>>

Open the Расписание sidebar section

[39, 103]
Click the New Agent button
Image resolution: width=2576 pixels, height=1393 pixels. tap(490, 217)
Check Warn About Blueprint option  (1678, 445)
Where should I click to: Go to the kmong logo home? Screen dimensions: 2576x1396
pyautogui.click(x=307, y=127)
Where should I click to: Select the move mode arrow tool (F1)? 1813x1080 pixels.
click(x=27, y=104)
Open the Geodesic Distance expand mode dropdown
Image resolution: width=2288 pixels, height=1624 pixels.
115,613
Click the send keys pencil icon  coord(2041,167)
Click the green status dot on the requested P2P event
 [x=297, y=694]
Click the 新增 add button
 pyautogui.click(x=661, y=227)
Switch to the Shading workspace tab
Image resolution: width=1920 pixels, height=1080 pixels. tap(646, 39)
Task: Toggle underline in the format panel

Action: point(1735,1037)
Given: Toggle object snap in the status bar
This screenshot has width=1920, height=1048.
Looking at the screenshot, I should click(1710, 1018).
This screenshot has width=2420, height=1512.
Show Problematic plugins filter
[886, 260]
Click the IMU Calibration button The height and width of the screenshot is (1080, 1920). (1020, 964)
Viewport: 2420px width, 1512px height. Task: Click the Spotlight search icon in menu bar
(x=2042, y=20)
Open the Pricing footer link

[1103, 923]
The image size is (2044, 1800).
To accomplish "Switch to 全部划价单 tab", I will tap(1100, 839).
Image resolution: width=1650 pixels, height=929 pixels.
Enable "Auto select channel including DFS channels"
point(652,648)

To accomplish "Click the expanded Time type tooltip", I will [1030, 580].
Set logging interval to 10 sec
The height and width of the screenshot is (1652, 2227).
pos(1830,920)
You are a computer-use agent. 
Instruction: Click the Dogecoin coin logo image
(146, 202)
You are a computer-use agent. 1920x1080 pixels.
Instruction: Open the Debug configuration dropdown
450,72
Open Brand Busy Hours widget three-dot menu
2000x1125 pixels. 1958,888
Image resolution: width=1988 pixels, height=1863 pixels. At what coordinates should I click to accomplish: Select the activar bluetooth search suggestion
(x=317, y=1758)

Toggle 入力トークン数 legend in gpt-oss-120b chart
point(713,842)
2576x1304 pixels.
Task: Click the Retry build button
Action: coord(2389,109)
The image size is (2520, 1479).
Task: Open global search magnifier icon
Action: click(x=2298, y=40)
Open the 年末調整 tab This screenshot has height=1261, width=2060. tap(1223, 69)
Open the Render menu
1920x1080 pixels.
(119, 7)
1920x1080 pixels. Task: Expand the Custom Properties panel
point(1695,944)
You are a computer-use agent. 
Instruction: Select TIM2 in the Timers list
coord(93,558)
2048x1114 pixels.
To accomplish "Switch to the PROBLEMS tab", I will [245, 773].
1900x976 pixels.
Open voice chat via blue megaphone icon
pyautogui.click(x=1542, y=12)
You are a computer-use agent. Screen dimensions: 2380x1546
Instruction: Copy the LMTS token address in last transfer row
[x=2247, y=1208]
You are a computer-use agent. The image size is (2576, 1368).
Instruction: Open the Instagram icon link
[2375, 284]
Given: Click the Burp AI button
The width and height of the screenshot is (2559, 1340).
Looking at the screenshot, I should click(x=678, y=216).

<<

**Work to be completed**
Wherever the word "Given" appears in the entries above, copy that whole line.

**Written answer**
Given: Toggle object snap in the status bar
Given: Click the Burp AI button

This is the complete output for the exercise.